▶ Aufgabe: Stelle alle folgenden Zeilen als Markdown-Tabelle mit den Spalten „Nr.“ und „Zeile“ dar. Lass dabei leere Zeilen weg.
══════════
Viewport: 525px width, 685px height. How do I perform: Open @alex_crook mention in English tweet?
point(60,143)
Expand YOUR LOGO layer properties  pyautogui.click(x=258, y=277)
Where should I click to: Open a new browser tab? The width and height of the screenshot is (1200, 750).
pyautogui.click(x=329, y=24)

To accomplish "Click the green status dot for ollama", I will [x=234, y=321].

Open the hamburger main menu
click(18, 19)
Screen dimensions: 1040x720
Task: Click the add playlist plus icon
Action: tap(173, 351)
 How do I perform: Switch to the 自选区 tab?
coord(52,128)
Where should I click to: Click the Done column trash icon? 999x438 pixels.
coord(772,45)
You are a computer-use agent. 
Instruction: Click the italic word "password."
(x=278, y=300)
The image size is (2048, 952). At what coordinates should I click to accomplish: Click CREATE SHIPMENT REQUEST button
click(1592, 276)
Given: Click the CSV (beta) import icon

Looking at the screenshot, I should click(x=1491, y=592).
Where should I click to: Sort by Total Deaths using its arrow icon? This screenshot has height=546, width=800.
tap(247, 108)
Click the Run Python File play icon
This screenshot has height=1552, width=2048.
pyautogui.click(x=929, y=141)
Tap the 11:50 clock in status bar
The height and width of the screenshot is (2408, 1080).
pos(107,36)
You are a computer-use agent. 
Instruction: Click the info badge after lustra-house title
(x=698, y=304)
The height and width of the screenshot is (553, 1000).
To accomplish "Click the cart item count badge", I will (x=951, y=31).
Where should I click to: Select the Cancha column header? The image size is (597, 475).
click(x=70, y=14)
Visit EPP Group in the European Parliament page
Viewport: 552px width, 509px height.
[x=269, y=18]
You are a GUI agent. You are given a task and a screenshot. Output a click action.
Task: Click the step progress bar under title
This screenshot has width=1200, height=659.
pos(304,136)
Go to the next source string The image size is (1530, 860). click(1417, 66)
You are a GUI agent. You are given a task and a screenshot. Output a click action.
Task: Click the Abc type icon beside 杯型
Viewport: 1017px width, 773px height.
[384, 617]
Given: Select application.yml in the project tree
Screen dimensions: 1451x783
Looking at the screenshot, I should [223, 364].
══════════
▶ Antwort:
| Nr. | Zeile |
|---|---|
| 1 | Viewport: 525px width, 685px height. How do I perform: Open @alex_crook mention in English tweet? |
| 2 | point(60,143) |
| 3 | Expand YOUR LOGO layer properties  pyautogui.click(x=258, y=277) |
| 4 | Where should I click to: Open a new browser tab? The width and height of the screenshot is (1200, 750). |
| 5 | pyautogui.click(x=329, y=24) |
| 6 | To accomplish "Click the green status dot for ollama", I will [x=234, y=321]. |
| 7 | Open the hamburger main menu |
| 8 | click(18, 19) |
| 9 | Screen dimensions: 1040x720 |
| 10 | Task: Click the add playlist plus icon |
| 11 | Action: tap(173, 351) |
| 12 |  How do I perform: Switch to the 自选区 tab? |
| 13 | coord(52,128) |
| 14 | Where should I click to: Click the Done column trash icon? 999x438 pixels. |
| 15 | coord(772,45) |
| 16 | You are a computer-use agent.  |
| 17 | Instruction: Click the italic word "password." |
| 18 | (x=278, y=300) |
| 19 | The image size is (2048, 952). At what coordinates should I click to accomplish: Click CREATE SHIPMENT REQUEST button |
| 20 | click(1592, 276) |
| 21 | Given: Click the CSV (beta) import icon |
| 22 | Looking at the screenshot, I should click(x=1491, y=592). |
| 23 | Where should I click to: Sort by Total Deaths using its arrow icon? This screenshot has height=546, width=800. |
| 24 | tap(247, 108) |
| 25 | Click the Run Python File play icon |
| 26 | This screenshot has height=1552, width=2048. |
| 27 | pyautogui.click(x=929, y=141) |
| 28 | Tap the 11:50 clock in status bar |
| 29 | The height and width of the screenshot is (2408, 1080). |
| 30 | pos(107,36) |
| 31 | You are a computer-use agent.  |
| 32 | Instruction: Click the info badge after lustra-house title |
| 33 | (x=698, y=304) |
| 34 | The height and width of the screenshot is (553, 1000). |
| 35 | To accomplish "Click the cart item count badge", I will (x=951, y=31). |
| 36 | Where should I click to: Select the Cancha column header? The image size is (597, 475). |
| 37 | click(x=70, y=14) |
| 38 | Visit EPP Group in the European Parliament page |
| 39 | Viewport: 552px width, 509px height. |
| 40 | [x=269, y=18] |
| 41 | You are a GUI agent. You are given a task and a screenshot. Output a click action. |
| 42 | Task: Click the step progress bar under title |
| 43 | This screenshot has width=1200, height=659. |
| 44 | pos(304,136) |
| 45 | Go to the next source string The image size is (1530, 860). click(1417, 66) |
| 46 | You are a GUI agent. You are given a task and a screenshot. Output a click action. |
| 47 | Task: Click the Abc type icon beside 杯型 |
| 48 | Viewport: 1017px width, 773px height. |
| 49 | [384, 617] |
| 50 | Given: Select application.yml in the project tree |
| 51 | Screen dimensions: 1451x783 |
| 52 | Looking at the screenshot, I should [223, 364]. |